On October 31, 2023, the U.S. Government Accountability Office (GAO) published a formal decision concluding that the Securities and Exchange Commission (SEC) failed to follow prescribed Congressional Review Act (CRA) procedures in its 2022 issuance of Staff Accounting Bulletin No. 121 (SAB 121).
As described in more detail in Fenwick’s client alert from April 2022, SAB 121 provides that a company subject to SEC filing or reporting obligations that safeguards crypto assets for its users should record a liability and corresponding asset on its balance sheet, reflecting the value of the assets. The bulletin has been the subject of significant controversy, with some lawmakers arguing SAB 121 upsets the long-standing convention of treating property held in custody as “off-balance sheet,” and in doing so discourages well-regulated banks and other financial institutions from providing crypto asset custodial services because of the strain on their capital requirements created by this unusual accounting treatment.
The CRA requires that, before an agency rule can take effect, the agency must submit a report on the rule to both the House of Representatives and the Senate as well as to the Comptroller General.

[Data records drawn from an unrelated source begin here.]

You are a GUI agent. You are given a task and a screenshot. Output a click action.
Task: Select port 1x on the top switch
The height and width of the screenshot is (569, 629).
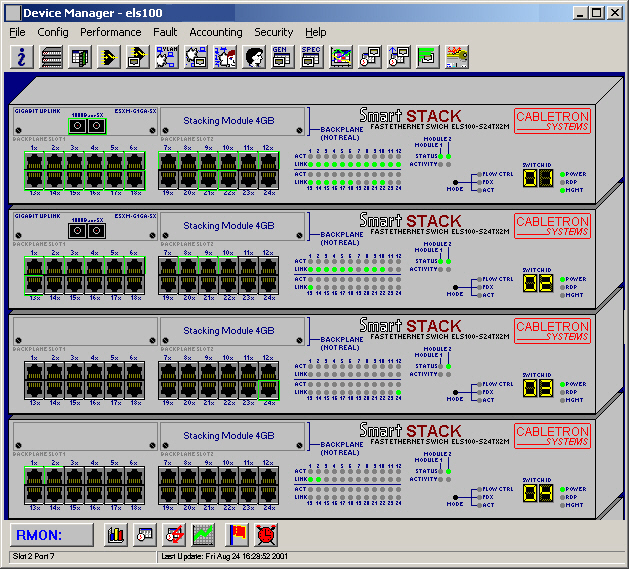click(34, 159)
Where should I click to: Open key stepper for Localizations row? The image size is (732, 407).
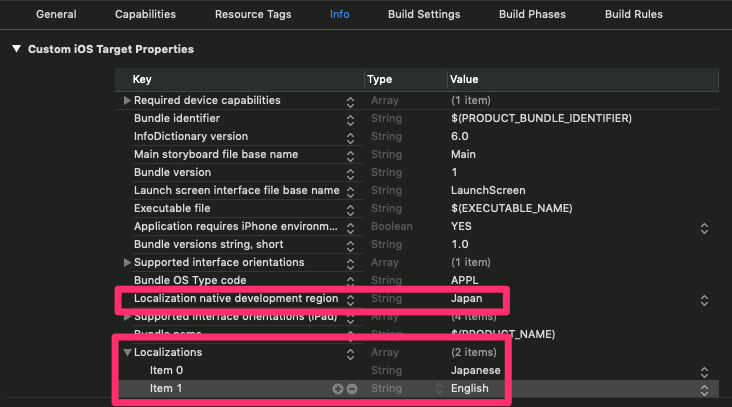pos(350,353)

The law allows Congress to review and disapprove any rule newly issued by federal agencies for a period of 60 days using special procedures. If a resolution of disapproval is enacted, then the new rule has no force or effect.
On August 2, 2022, Senator Cynthia M. Lummis requested the GAO—which is an independent, non-partisan agency within the legislative branch of the federal government—to determine whether SAB 121 was a “rule” subject to the CRA. The SEC maintained that the bulletin was not subject to the CRA because it was published by the SEC’s staff, rather than through the SEC. The GAO disagreed, however, finding that the statement was an “agency statement” within the applicable definition of a “rule” under the Administrative Procedures Act, and thus, was subject to the CRA’s requirements.
The GAO reasoned that, since the role of the SEC’s Division of Corporation Finance (Division) is to monitor companies’ compliance with accounting and disclosure requirements, and since the Division’s practice is to refer noncompliant companies to the SEC’s Division of Enforcement, it was “reasonable to believe that companies may change their behavior to comply with the staff interpretations found in [SAB 121].”
With this decision, the status of SAB 121 is uncertain. In past instances in which the GAO has issued an opinion that an agency failed to submit a rule to Congressional review, Congress has treated the opinion as the start of a limited window of time in which to take up consideration for a special resolution for disapproval of the rule in question.